上目遣いに水生を見る竜矢は余計子供じみて見えた。恥ずかしそうに視線を反らしたかと思うと、口の中で呟いた。
「道・・・分からない・・・。」
ついでに泣きそうである。こんな醜態晒したくなかったのだろう。
「・・・方向音痴だと聞いている。大丈夫だ。まだ間違ってはいないから。曲がるべき所で教える。」
さして気にしていないから、安心してろ・・・と言ったつもり。
しかし、
「・・・ごめんなさい・・・。」
違う意味で取ったのであろう。今にも縮こまりそうな勢いで竜矢は萎んでいく。それに気付いて水生は自分の言葉遣いを思い出した。どうやらこの言葉遣いは人によって怒られている、という感情を持たせてしまうらしい。本人が至ってそんな気は無くとも、だ。
「・・・言い方が悪かった。私の言葉遣いは場合によってはキツイらしいから、傷付けたのなら済まない。私が言いたかった事は、唯単純に、心配するなという事なんだ。誰にでも欠点はあるだろう?・・・竜矢が方向音痴なら、私がそれを補えば良い。パートナーとは、そういうモノだからこそ、私がいるんだろ?」
とりあえず其所を右、と水生が指す。
「・・・だから、隠さなくても良いよ。どうせ、これからお互いの事をもっと知るのだからな。」
「それって・・・俺と仕事しても良いって事?」
俄かに竜矢の顔が輝く。
「お前が構わないと言うのなら。」
「俺は構わないよっ!」
「・・・そうか?」
「そうだよ!」
力説の如く、息撒く竜矢に多少なり驚きを表す水生。気にせず、否、気付かない竜矢は更に言葉を続ける。

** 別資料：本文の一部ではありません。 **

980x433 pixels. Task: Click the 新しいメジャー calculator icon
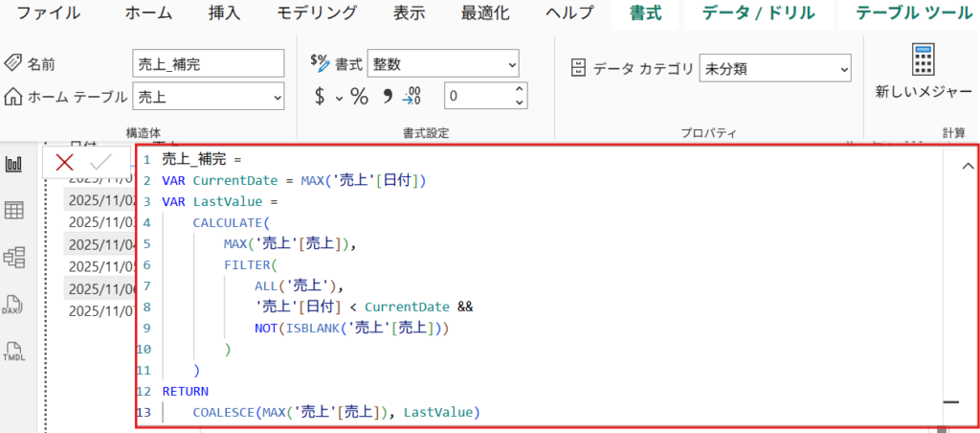point(923,60)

「良かった。もしかしたら、方向音痴だって知られた時パートナーを辞めてくれって言われるかと思っていたんだ。」
「そんな事で辞めてくれ、と言うほど私は非情ではないよ。」
先程までいた場所とは反対側、団地が立ち並ぶ一角に車は止まる。まばらに植えられた木が日陰を作っていた。雨が止み、太陽が出ている。
「・・・水生って格好良いな。」
運転席から外に出ながら、竜矢は尊敬に近い輝かせた瞳を水生に向ける。
「良いな、そんな風に受け入れられるの。」
「そうか?私はお前の方が格好良いと思うけど。」
同じく車から出て、目を丸くする水生。竜矢が困った様に眼前で大きく手を振る。
「俺なんか全然!ガキっぽいしさ。」
「・・・私は自分の気持ちや意見を素直に言える方が格好良いと思う。だから、竜矢は格好良いと思うけどな。」
平然との言葉。竜矢は何度目なのか、顔を真っ赤にさせる。
「本当に素直に出るな。」
面白そうに見遣り、水生ある1つの団地の中へ入っていく。
「水生だって素直に意見を言ってるじゃないか!」
背後から照れ隠しの叫び。
「早く来いよ。竜矢。」
ポケットに手を突っ込みながら、水生はパートナーを呼んだ。